The same could be said for comparing Romo and Cutler, who finished the 2007 regular season — the first full season as a starter for both — with the following numbers. Romo had more yards (4,211 to Cutler’s 3,497), 16 more touchdowns (36 to 20) and five more interceptions (19 to 14). Romo’s completion percentage was 64.4, a shade better than Cutler’s 63.6.

Romo led the Cowboys to 13 wins and the playoffs, while the Broncos finished 7-9.
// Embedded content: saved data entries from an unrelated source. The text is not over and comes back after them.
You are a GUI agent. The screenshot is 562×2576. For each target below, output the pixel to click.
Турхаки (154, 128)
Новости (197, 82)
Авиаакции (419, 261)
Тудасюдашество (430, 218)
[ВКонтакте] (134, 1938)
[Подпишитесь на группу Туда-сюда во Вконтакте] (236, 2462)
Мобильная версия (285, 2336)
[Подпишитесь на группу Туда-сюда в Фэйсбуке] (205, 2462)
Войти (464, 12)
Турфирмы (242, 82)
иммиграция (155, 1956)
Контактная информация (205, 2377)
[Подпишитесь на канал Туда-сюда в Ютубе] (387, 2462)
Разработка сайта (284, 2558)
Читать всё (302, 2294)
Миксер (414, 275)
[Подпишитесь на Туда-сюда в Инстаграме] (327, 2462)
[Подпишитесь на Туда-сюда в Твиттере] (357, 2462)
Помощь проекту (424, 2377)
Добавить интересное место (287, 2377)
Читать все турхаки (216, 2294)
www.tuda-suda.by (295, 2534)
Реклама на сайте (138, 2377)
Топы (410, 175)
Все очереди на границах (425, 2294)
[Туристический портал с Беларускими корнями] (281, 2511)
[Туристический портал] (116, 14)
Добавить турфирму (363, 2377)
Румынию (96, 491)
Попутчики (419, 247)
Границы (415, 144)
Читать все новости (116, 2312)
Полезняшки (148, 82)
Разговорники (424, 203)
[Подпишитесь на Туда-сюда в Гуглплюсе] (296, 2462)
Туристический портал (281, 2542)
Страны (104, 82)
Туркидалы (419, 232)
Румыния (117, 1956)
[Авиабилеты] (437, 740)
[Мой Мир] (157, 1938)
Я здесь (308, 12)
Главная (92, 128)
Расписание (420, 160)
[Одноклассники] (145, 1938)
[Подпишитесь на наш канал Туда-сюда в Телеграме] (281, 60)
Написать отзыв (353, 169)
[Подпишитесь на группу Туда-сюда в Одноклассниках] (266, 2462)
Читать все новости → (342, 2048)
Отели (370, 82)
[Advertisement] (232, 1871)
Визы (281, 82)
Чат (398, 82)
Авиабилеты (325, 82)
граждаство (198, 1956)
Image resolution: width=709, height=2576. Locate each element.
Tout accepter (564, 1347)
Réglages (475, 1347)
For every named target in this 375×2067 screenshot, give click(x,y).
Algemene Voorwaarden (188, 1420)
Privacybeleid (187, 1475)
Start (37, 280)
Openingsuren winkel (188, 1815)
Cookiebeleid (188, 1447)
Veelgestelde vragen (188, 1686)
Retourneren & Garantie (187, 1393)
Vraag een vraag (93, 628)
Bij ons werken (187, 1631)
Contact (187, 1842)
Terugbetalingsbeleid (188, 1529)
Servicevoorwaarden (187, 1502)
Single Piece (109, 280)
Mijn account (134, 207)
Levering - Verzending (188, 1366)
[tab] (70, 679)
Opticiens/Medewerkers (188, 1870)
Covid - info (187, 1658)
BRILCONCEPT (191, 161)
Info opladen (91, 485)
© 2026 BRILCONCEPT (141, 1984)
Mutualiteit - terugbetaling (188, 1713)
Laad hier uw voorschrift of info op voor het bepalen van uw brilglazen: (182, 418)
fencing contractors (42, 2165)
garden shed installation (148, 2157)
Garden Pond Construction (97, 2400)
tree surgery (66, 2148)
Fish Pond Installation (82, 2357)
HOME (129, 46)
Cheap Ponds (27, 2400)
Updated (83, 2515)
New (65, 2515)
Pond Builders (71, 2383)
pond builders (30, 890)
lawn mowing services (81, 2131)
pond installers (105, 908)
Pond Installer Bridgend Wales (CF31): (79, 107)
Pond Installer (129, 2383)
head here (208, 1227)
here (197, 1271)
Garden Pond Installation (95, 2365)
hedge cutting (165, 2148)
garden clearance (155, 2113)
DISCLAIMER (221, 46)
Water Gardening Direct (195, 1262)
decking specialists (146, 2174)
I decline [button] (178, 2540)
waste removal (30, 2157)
“They’re judged on wins, but yeah, I think Tony, he stepped into a team, had a better supporting cast at the time,” said Denver cornerback Dre Bly, who has spent the past three weeks practicing against Cutler and the past two days going against Romo. “If you get the right guys around (Cutler), the guy can step out and have a breakout year. If this team is going to go to the next level, it’s going to be because of Jay.”

What these four practices revealed is there is not much separating Cutler and Romo, who has been selected to the past two Pro Bowls.

Both are clearly in control, playing with a confidence and that prototypical quarterback swagger, and each led his respective offense to a touchdown in the two-minute drill late in Wednesday’s practice.

Cutler completed 9-of-10 passes in that drive for Denver — the incompletion was off the hands of Brandon Marshall — including a short touchdown pass to Eddie Royal.

Romo, in the final play of practice, faked calling a timeout and sneaked across the goal line.

Neither quarterback spoke with reporters Thursday.

But Broncos coach Mike Shanahan, who, like Romo, was once a college quarterback at Eastern Illinois, praised Romo’s development.

“I admire how quickly he reads coverages and gets the ball to the right spot,” Shanahan said. “He is going to have a heck of a year. You could see it out here.”

Lindsay H. Jones: 303-954-1262 or ljones@denverpost.com


This article has been corrected in this online archive. Originally, due to a reporting error, it listed incorrect 2007 statistics for Dallas Cowboys quarterback Tony Romo. The correct statistics are: 4,211 yards, 64.4 percent completion rate, 36 touchdowns, 19 interceptions.